だから、異常なほど経験が豊富だったり、波乱万丈な人生を送っている人は、それだけで経験と知識を両方クリアしていることがあるのだ。
「~って思った!」「~だと感じた!」で終わるのは、日記であって「人に読んでもらえる文章」にはならない。
私の場合、経験がとても乏しかった。一般的な人が経験することを経験していないことや、自由な時間をもつという期間が異常に短かった。
だからその部分を「知識」でカバーするしかなかった。
私はこの目で見られない景色や価値観を「文字」と「文章」で見てきた。
それが結果的に「文才」という形になった、というのは強く思っていることだ。
本当に読者に響く文章は、才能でも正確さでもなく「内容のリアリティ」がすべて
本当に「誰かに何かを伝えたい」という気持ちがあれば、才能やセンスといったものを超えられると思う。

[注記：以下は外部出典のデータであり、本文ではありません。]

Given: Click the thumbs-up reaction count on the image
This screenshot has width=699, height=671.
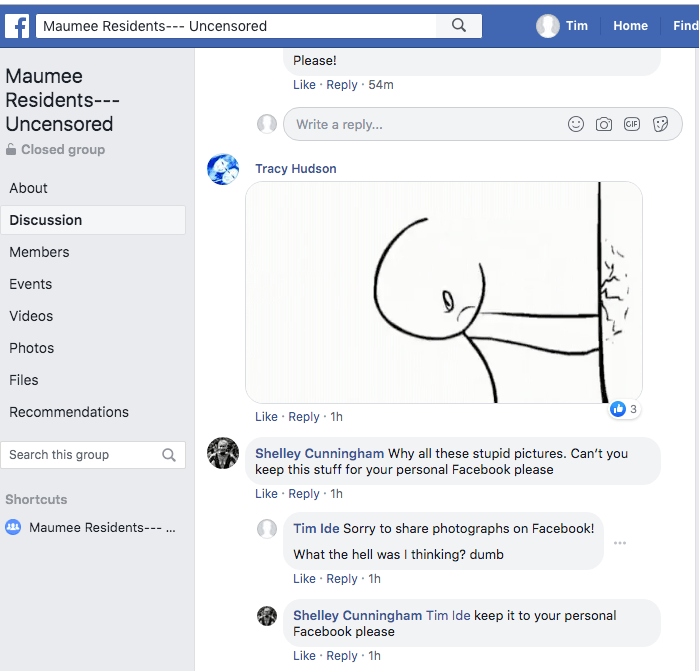Looking at the screenshot, I should pyautogui.click(x=624, y=409).
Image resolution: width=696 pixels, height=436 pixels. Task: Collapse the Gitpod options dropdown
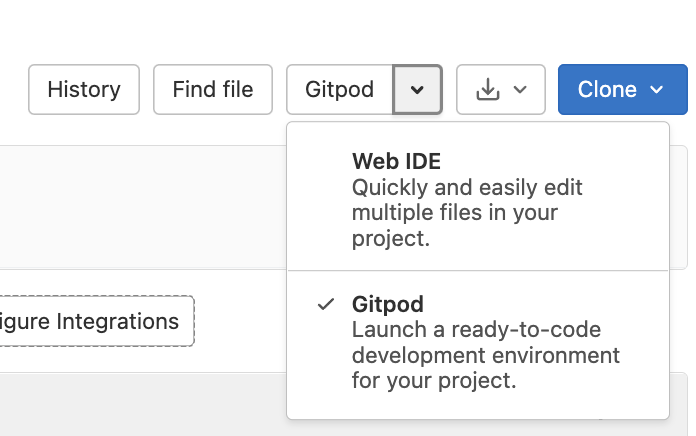417,90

「自分には才能が足りないから文章が書けない」と思うなら、やめたほうがいいかもしれない。
「自分はどうしてもこれを誰かに伝えたいから、足りないものを補いたい!」と思えば、最高の文章が書けるはずだ。
それは、基本的な文章スキルを磨くことかもしれないし、文章を使った行動心理学かもしれない。ブログやメディアの運営方法を学ぶことかもしれないし、心の中をオープンにする勇気かもしれない。
何も、補うのは知識だけではない。自分の内面を人に見せる勇気とか、自分の心と向き合う勇気かもしれないのだ。色々な角度から「自分」を見て人生に本気で悩まないと、刺さる文章なんて書けないんじゃないかなぁと、私は思っている。
何かが足りないと思うなら何かを足すしかない。その何かを補うことを「面倒だ」「自分にはできない」と思うなら、あなたが文章で人の心をつかむのは向いていないことなのかもしれない。
それをやってでも、何かを伝えたい、発信したいという気持ちがないとできない。書かなきゃ、ではなく「書かずにはいられない」と思ったときの感覚を大事にしてほしい。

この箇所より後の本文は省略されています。